Last week we took time to forewarn advocates for economic growth and development in Missouri and Saint Louis that Tony Messenger was not your friend. No person is more responsible than Mr. Messenger for the lack of progress in Missouri and Saint Louis on every front.
Due to a variety of factors the Post's editorial page is the only possible vehicle for leading Saint Louis to understanding why our incomes (and growth) have fallen below the national average and will, most likely, continue to lag behind unless we substantially change our ways. Changing our ways includes Ferguson but Ferguson is not the cause of our problems. Ferguson is but a canary in a coal mine warning us of the falling incomes, decay, and obsolescence afoot equally in Cabool as Ferguson.
The last thing we need is a "Brian Williams" journalist, unrestrained by the truth, seeking to make himself a celebrity but that is exactly what we have. If you think not, read for moment his latest editorial, Time for Ferguson Commission to rally the region.
Did you catch the Brian Williams technique. Here it is, "Appointing Ms. Coleman was a political solution to a political problem at a time in which he had not yet decided that the Ferguson Commission was necessary." That is fiction, nor was Ms. Coleman appointed merely to work on Ferguson. The Post itself reported Ms. Coleman was appointed to work on low income problems across the entire State of Missouri. Appointment of a Ferguson Commission, an idea not original with Mr. Messenger, had been under discussion almost from the moment Twitter made the shooting of Michael Brown everything we understand it to mean today.
“Across our state, Missouri communities are facing serious issues involving race, educational and economic opportunities, and poverty,” Nixon said in a statement. “The Office of Community Engagement will be responsible for facilitating meaningful communication about these issues that will yield concrete results.”
The governor’s press release stated that the Office of Community Engagement would be housed under the Office of Administration. Among other things, it would be responsible for:
- Engaging communities, public and private sector leaders, clergy and citizens across the state in communication “regarding critical issues affecting Missouri communities.”
- Developing “policies and strategies to foster greater prosperity and opportunity for all Missourians.”
- Making recommendations to the Department of Economic Development, Missouri Community Service Commission, Missouri Housing Development Commission and other boards, commissions and agencies “that administer programs designed to assist low-income individuals, urban neighborhoods, community redevelopment and similar activities.”
- Recommending individuals to the administration for appointment to boards, commissions and agencies of the state.
But on September 19th, the day following Ms. Coleman's appointment, Messenger admitted there had been an ongoing public discussion of a commission.
┄┄┄┄┄┄┄┄┄┄┄┄┄┄┄┄┄┄┄┄
Transcribe the piece criticizing Tony Messenger word for word, between "- Making recommendations" and "of a commission.", inclusive.

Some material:
┄┄┄┄┄┄┄┄┄┄┄┄┄┄┄┄┄┄┄┄
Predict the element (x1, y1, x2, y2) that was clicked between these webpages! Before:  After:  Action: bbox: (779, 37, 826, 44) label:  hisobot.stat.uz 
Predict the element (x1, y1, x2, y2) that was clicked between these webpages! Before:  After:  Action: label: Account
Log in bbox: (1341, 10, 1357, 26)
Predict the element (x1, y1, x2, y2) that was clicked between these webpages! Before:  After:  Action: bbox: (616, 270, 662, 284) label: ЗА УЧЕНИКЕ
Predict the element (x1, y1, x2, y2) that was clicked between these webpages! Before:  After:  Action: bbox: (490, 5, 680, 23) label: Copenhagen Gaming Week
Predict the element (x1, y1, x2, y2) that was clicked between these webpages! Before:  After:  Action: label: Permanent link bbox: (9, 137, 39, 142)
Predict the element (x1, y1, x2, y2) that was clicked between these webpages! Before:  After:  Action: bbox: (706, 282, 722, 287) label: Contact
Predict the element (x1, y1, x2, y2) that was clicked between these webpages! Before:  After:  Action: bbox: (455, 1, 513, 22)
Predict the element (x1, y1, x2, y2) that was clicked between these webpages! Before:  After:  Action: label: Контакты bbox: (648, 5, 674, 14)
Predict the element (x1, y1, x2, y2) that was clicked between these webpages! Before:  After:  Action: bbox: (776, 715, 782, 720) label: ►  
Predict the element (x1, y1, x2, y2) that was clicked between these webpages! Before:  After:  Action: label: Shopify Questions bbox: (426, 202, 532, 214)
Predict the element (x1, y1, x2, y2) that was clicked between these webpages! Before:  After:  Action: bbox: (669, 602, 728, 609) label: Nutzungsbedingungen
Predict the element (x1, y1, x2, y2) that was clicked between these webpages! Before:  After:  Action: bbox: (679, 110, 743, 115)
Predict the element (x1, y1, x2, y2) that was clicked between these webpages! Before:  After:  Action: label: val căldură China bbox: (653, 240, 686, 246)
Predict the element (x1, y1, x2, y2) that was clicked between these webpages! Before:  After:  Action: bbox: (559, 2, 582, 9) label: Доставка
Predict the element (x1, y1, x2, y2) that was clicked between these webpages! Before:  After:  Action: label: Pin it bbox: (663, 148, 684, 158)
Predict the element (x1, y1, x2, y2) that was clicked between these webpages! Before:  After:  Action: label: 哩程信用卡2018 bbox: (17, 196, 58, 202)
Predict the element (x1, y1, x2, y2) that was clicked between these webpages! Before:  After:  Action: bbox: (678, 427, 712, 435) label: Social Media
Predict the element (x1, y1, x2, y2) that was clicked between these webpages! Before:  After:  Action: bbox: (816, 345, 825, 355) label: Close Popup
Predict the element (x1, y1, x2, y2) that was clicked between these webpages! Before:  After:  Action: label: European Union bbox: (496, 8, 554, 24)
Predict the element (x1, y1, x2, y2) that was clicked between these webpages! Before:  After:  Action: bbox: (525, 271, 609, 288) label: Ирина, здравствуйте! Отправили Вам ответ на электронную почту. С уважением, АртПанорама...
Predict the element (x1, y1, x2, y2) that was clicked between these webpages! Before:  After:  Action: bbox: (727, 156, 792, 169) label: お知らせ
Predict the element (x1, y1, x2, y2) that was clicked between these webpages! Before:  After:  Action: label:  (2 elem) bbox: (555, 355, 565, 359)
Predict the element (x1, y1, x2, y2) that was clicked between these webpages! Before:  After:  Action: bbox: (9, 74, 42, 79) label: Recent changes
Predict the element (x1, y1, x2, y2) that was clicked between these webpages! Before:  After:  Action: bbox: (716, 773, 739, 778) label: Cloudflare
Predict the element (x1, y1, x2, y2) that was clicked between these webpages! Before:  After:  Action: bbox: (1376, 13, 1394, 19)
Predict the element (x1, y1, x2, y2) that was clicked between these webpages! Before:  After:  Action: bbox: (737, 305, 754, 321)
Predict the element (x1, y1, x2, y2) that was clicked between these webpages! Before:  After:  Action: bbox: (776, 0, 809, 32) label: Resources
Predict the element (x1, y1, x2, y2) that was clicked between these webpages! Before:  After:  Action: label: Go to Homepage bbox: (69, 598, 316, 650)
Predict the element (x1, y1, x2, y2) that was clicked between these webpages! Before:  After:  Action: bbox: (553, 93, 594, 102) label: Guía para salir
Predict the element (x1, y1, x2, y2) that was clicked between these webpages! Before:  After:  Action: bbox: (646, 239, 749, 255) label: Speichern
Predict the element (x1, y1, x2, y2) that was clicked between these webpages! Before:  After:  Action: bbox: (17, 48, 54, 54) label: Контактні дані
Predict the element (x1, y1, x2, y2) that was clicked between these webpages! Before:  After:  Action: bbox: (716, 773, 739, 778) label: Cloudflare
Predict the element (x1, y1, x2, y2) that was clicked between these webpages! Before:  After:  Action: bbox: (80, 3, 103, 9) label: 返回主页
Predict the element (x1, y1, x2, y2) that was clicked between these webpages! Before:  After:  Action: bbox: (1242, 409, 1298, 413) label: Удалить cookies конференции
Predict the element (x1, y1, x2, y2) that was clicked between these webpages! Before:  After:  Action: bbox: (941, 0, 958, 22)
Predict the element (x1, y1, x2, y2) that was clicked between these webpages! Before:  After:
┄┄┄┄┄┄┄┄┄┄┄┄┄┄┄┄┄┄┄┄
Reply:
- Making recommendations to the Department of Economic Development, Missouri Community Service Commission, Missouri Housing Development Commission and other boards, commissions and agencies “that administer programs designed to assist low-income individuals, urban neighborhoods, community redevelopment and similar activities.”
- Recommending individuals to the administration for appointment to boards, commissions and agencies of the state.
But on September 19th, the day following Ms. Coleman's appointment, Messenger admitted there had been an ongoing public discussion of a commission.